Career Ready Internships

Overview

While a college degree offers the opportunity for increased income, it alone does not guarantee students’ entry into the workforce. To facilitate this important transition, the Great Lakes Career Ready Internship Grant program, supported by the Great Lakes Higher Education Corporation & Affiliates (“Great Lakes”), is funding career-focused, paid internships for several thousand third- and fourth-year college students. MDRC is conducting an evaluation of the program.

To qualify for the program, students must be in their third or fourth year of college and must have postsecondary financial need. In order to ensure that students’ internship experiences are relevant to their career goals, colleges participating in the program will match students with employers on the basis of students’ professional interests and their field of study. Students receive hourly wages for time spent at the internships. In some instances, the cost of students’ transportation to and from their internships may also be covered. The wages received through the internship, combined with the career-relevant internship experience itself, are intended to help students persist in college and increase their chances of receiving a degree and joining the workforce.

Agenda, Scope, and Goals

The MDRC evaluation of the Great Lakes Career Ready Internship Grant program will include descriptive analyses in four areas of interest:

  1. Student persistence and experience. A primary objective of the program is to help students persist, graduate, and enter the workforce. This evaluation will explore which aspects or features of the program may be helpful in encouraging students to persist, quantify the proportion of program participants who persist, and survey students to better understand their internship experiences in the program.

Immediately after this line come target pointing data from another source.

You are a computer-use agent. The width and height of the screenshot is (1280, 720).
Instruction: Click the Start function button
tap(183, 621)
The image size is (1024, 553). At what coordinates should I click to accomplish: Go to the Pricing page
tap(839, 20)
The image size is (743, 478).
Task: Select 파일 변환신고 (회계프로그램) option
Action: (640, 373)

  2. College-employer relationships. Developing internships will require that the colleges have good relationships with local employers. The evaluation will assess how colleges cultivate and maintain these relationships, and will describe employers’ perceptions of program colleges.

  3. Implementation and expansion. Colleges have flexibility in many aspects of implementing the program, including the targeting and recruitment of students, the structure of the internships, and the acquisition of matching funds in the program’s second and third years of operation. This research will describe common approaches to these aspects of program administration and draw comparisons among them.

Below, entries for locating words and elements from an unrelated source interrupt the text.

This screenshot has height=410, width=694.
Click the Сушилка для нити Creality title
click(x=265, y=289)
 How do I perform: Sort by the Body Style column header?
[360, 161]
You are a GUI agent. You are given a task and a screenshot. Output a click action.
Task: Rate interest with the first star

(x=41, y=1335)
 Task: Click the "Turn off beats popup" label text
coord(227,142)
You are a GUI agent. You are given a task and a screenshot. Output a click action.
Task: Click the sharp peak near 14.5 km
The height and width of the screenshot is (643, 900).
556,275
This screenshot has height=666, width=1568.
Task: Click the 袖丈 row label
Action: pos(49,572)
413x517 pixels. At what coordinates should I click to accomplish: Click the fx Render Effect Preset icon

  4. Sustainability. The project will explore what steps colleges take towards sustainability during the first few years of program operation.

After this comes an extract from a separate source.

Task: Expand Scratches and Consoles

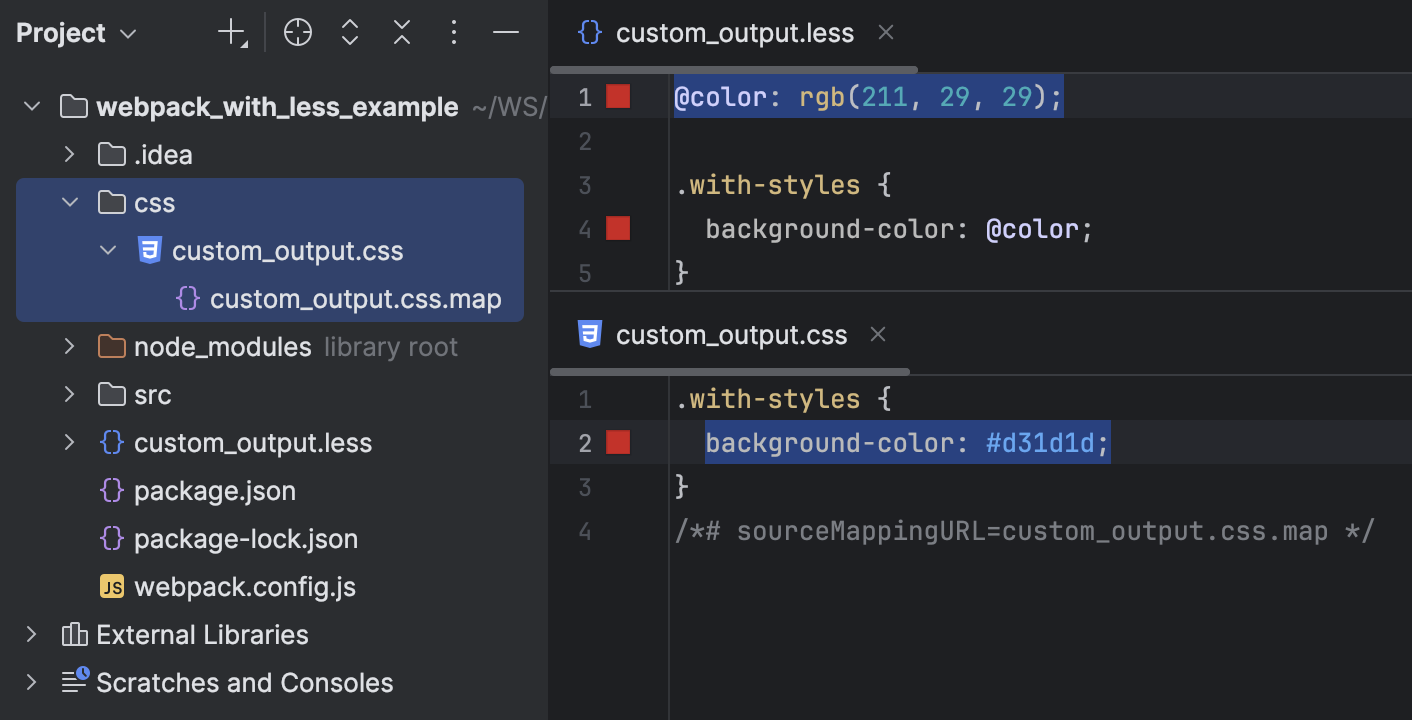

Design, Sites, and Data Sources

For the evaluation, the research team will conduct descriptive analyses of the students, colleges, and employers participating in the Great Lakes Career Ready Internship Grant program. A total of 33 four-year colleges spread across four states (Iowa, Minnesota, Ohio, and Wisconsin) are participating in the program and evaluation.

Data sources will include periodic progress reports provided by each program college, as well as quantitative information about the characteristics of the internships (for example, the hourly wages, employing organizations, and total number of hours worked). Additional data sources will include two surveys — one of students and one of employers — that will ask respondents about their experiences participating in the program. Public data sources will also be used, including the Integrated Postsecondary Education Data System, a national postsecondary database administered by the National Center for Education Statistics.